デジタル資産の投資会社
英金融大手スタンダードチャータード銀行の投資部門SCベンチャーズは9日、日本の大手企業SBIホールディングスとともにアラブ首長国連邦(UAE)にWeb3・デジタル資産の投資会社を設立することを発表した。
これは両社の合弁事業で、資本金は約150億円(1億ドル)。投資対象は市場のインフラ、リスク・コンプライアンスのツール、DeFi(分散型金融)、トークン化、消費者向け決済、メタバースなどに関連するクリプト企業で、シードからシリーズCまでの企業にグローバルに投資していくと説明している。
SBIホールディングスは昨年5月、SCベンチャーズと業務提携に向けた基本合意書を締結したことを発表していた。この時の基本合意の内容には「投資先の情報共有及び連携」や「DeFi、メタバース、Web3等の先進的領域における協力の検討実施」が含まれている。
また今回の合弁事業の背景として、今年の5月にスタンダードチャータード銀行が、UAEにあるドバイ国際金融センターと基本合意書を締結。カストディなどのデジタル資産で協業する契約を結んでいた経緯もある。
今回の発表で、SBIホールディングスの北尾代表取締役会長兼社長は以下のようにコメントを寄せた。
SCベンチャーズとパートナーシップを組んでUAEでデジタル資産の合弁事業を行い、デジタル資産業域で両社の能力を発揮していくことを嬉しく思う。
今回の取り組みは、SCベンチャーズのポートフォリオ企業への投資に続いて、当社とSCベンチャーズの戦略的関係を一層強固にするだろう。
また、SCベンチャーズのAlex Manson CEOのコメントは以下の通り。
UAEはインフラと人材を強化し、急速にデジタル資産のフィンテックのハブ(中心)へと成長してきている。
今回の合弁事業では、Zodia CustodyやZodia Marketsのようなベンチャー事業や、リップルやMetacoのようなフィンテック企業への投資の経験を活かし、デジタル資産に対する当社の専門知識を活かしていきたい。
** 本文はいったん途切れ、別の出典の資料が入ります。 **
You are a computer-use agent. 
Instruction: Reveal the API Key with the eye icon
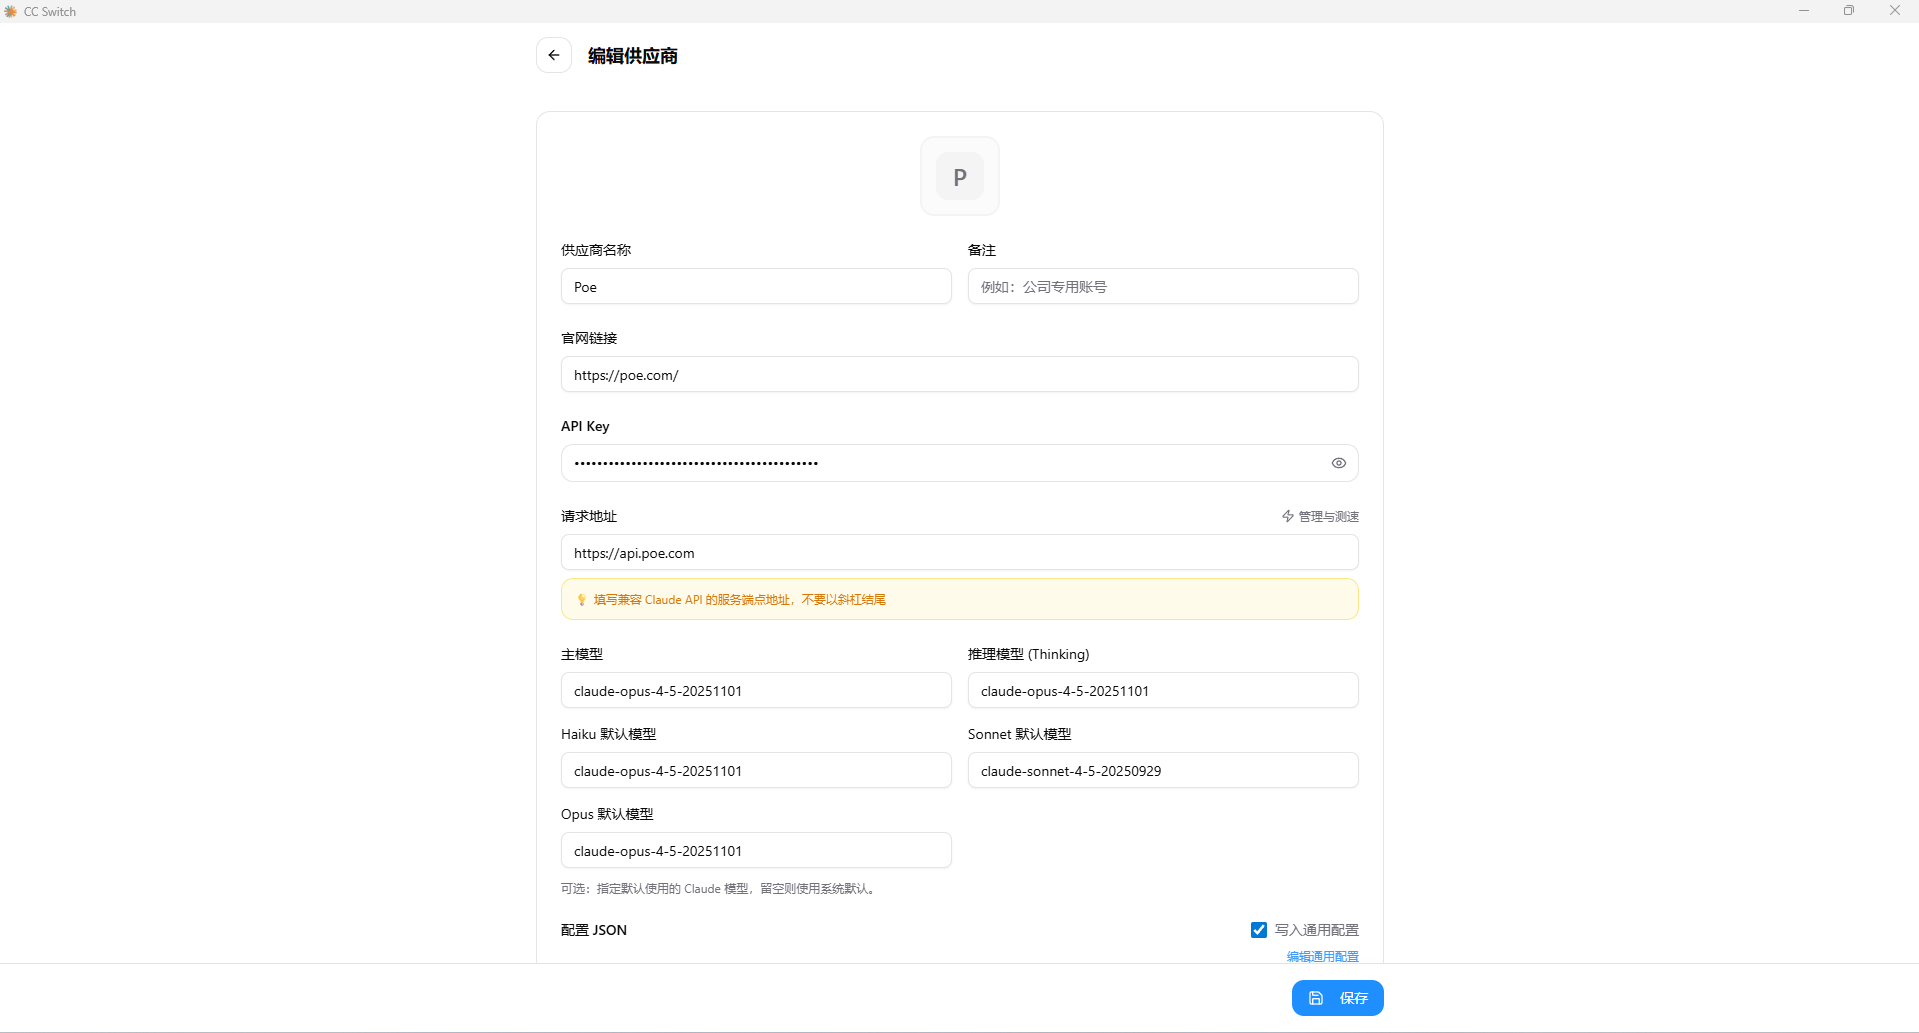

リップル社はSCベンチャーズのポートフォリオ企業。また、SCベンチャーズはMetacoへの投資をイグジット済みである。
別の投資事業
SBIホールディングスは9日、最大1,000億円規模の新たな旗艦ファンド 「SBIデジタルスペースファンド」の設立を発表した。このファンドは、SCベンチャーズとの投資とは別の事業である。
SBIデジタルスペースファンドの主な投資領域は、Web3、メタバースなどの「デジタルスペース」、これまでも注力してきた「AI(人工知能)」「フィンテック」「ヘルスケア」「DX(デジタルトランスフォーメーション)」「気候テック」だと説明している。